On Time - for the Second Straight Year
It is indeed a new era in Albany. For the second straight year, the State Legislature and the Governor agreed on an on-time budget that doesn’t raise any taxes or fees while eliminating a $2 billion deficit.
“The state is in infinitely better shape now than it was two years ago when state government was is disarray. We now have passed two consecutive budgets that represent sound fiscal management. For years, the state outspent its resources and then passed the burden onto the taxpayers. Over the last two years, we sent a clear message that those days are over,” said Senator Jack M. Martins, who is in his first term in the Senate.
In addition to getting New York State back on the rights fiscal path, the Legislature and the Governor worked to make job creation a priority. The 2012-13 budget, which went into effect on April 1, creates the “NY Works” program to rebuild the state’s roads, highways and bridges and fund other critical infrastructure projects to create thousands of new jobs and get our economy back on track. The budget also includes $150 million for the second round of Regional Council economic development awards funding to continue the important work we did in last year’s budget to rebuild our regional economies.
At the same time, the Senate Republicans plans to restore the EPIC program for senior citizens to get their prescription medications and increase state aid to education were also included in the budget.
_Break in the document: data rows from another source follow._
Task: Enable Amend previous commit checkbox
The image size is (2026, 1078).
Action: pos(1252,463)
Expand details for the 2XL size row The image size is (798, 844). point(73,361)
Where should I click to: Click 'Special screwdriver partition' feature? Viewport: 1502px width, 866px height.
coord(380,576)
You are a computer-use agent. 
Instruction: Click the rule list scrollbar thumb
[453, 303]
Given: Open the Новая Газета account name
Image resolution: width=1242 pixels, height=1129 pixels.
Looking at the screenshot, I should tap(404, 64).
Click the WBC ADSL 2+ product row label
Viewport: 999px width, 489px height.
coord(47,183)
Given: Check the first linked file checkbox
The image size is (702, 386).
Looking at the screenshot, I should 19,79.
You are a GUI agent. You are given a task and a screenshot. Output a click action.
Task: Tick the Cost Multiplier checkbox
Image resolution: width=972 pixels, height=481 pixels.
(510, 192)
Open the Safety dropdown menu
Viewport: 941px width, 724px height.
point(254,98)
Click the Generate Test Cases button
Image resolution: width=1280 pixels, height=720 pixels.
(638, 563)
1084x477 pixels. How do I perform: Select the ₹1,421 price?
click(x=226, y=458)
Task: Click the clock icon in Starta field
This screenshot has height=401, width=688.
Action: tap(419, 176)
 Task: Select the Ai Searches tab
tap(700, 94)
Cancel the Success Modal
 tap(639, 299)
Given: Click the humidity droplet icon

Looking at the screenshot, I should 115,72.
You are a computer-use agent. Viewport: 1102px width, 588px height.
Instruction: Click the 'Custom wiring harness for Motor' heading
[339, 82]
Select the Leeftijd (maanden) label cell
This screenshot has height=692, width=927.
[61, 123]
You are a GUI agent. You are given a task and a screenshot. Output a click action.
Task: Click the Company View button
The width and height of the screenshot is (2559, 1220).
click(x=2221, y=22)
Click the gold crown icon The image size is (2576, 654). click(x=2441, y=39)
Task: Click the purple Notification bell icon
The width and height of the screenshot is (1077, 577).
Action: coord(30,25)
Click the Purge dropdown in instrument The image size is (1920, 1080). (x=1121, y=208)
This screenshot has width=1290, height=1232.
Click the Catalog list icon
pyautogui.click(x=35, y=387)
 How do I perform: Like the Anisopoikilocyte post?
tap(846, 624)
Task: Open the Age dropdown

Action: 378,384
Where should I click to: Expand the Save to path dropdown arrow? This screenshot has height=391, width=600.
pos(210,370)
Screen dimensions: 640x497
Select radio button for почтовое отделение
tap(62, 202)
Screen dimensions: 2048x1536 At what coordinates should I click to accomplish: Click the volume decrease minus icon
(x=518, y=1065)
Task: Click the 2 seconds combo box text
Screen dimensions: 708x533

Furthermore, due in large part to the efforts of Senator Martins, libraries will receive $3.6 million in state aid and are exempt from the MTA payroll tax, saving them $1.3 million.
In addition, the budget provides mandate relief for local governments by phasing in a full state takeover of the county share of growth in Medicaid spending, resulting in $1.7 billion in savings over the next five years for counties and local property taxpayers.
Within the last two years, the State Senate worked with the Governor to pass two fiscally sound budgets while not increasing taxes, enact a two percent tax cap, eliminate the MTA payroll tax for small businesses and all schools, both public and private, and amend the state tax code to the lowest rate for middle class taxpayers in 58 years.